▶ WHAT IS NEEDED
Retype the entries from their first line through the line that contains "Action: [430, 53]", including that line, and leave the pictures out.

▶ AVAILABLE DATA
==========
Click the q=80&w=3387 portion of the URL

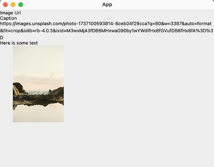pyautogui.click(x=165, y=24)
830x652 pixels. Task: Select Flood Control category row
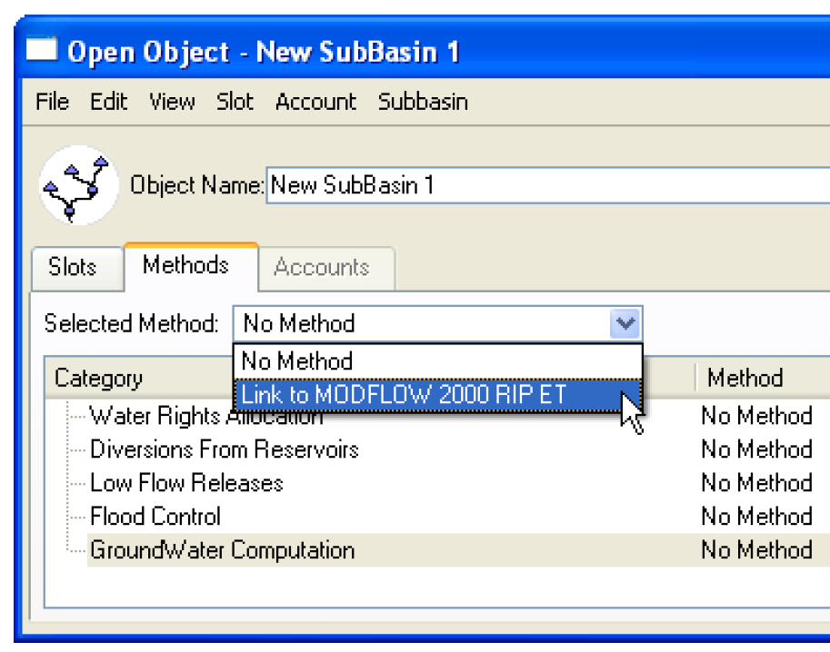pos(458,516)
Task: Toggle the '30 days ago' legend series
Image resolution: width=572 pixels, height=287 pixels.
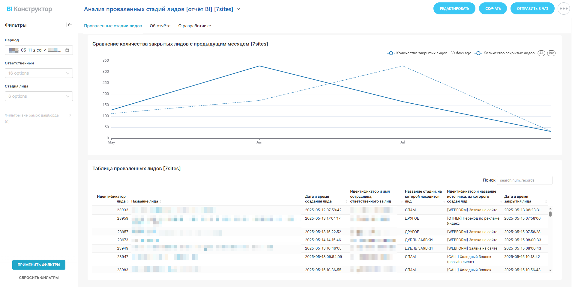Action: [430, 53]
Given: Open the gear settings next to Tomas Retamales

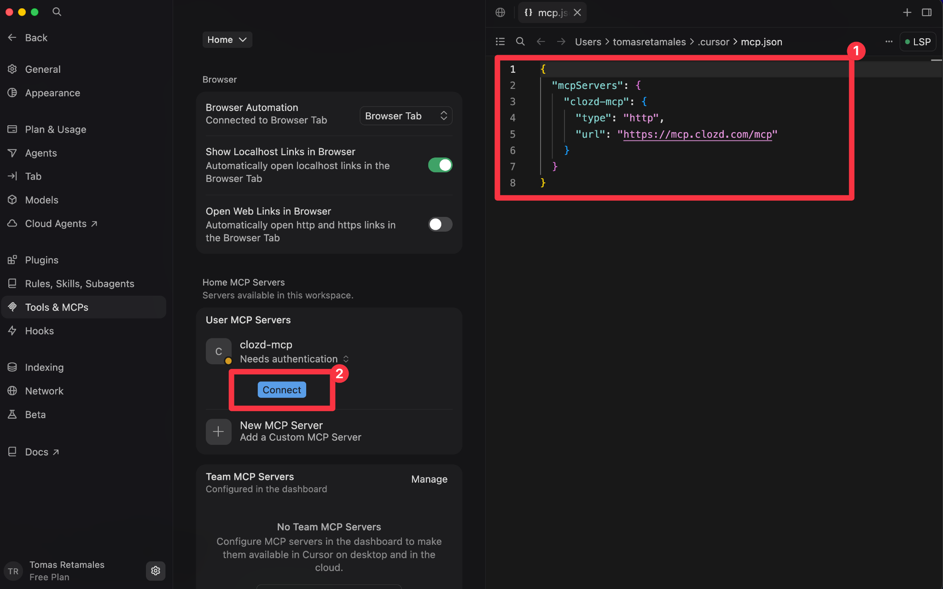Looking at the screenshot, I should click(156, 571).
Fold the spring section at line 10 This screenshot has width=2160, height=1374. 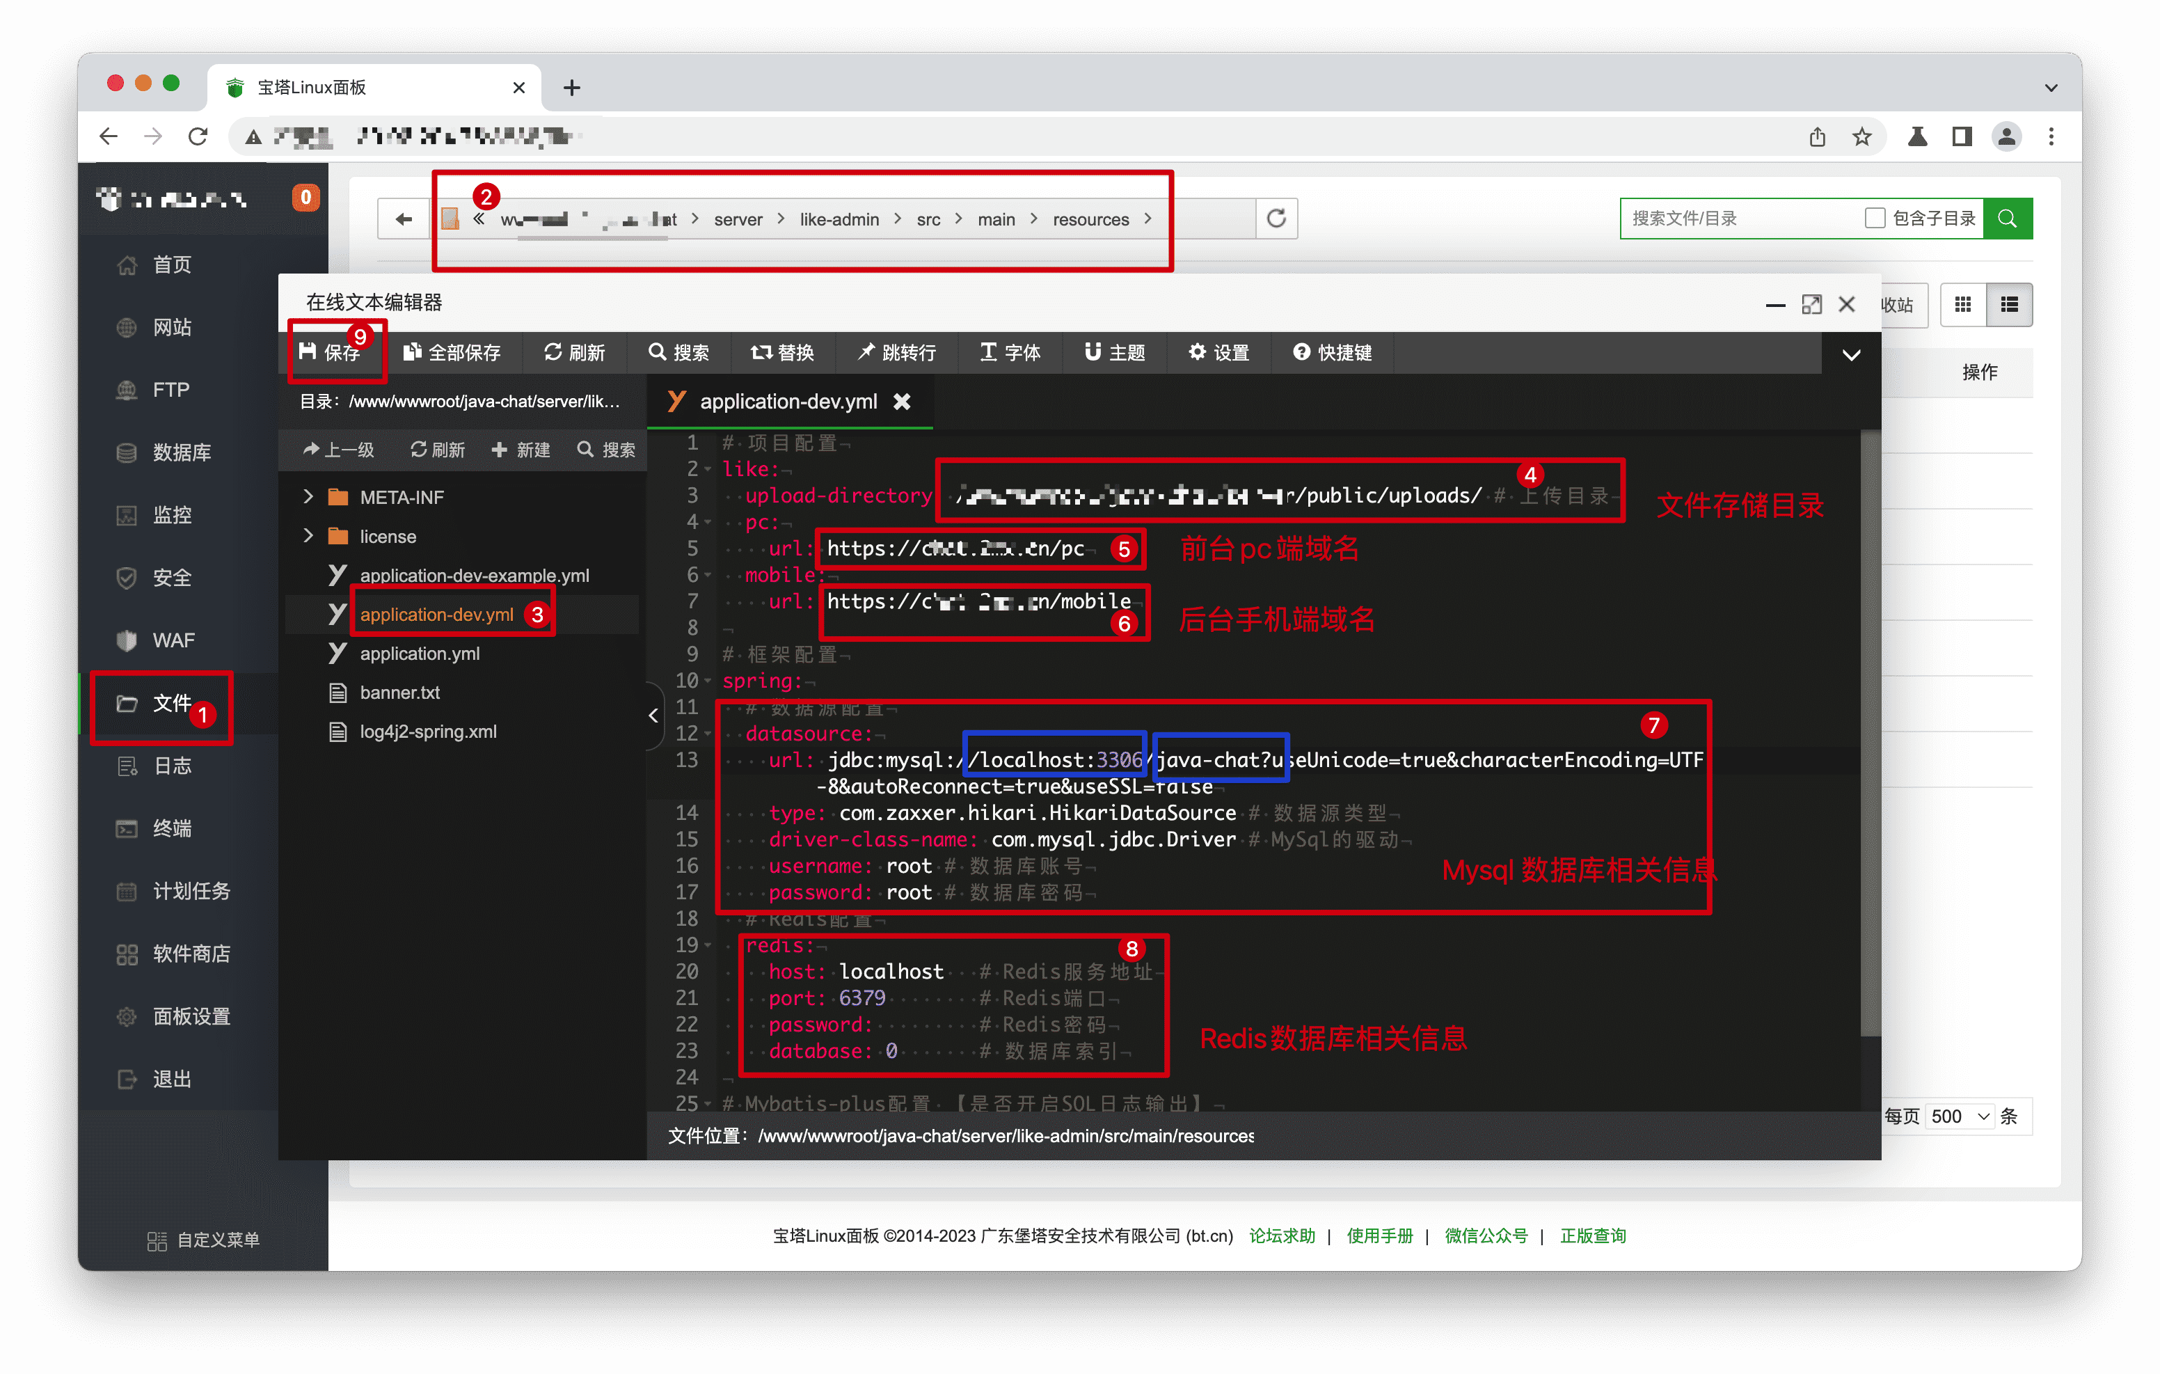point(708,681)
==========
▶ EXERCISE SOLUTION
Click the q=80&w=3387 portion of the URL

pyautogui.click(x=165, y=24)
830x652 pixels. Task: Select Flood Control category row
pos(458,516)
Task: Toggle the '30 days ago' legend series
Image resolution: width=572 pixels, height=287 pixels.
Action: [430, 53]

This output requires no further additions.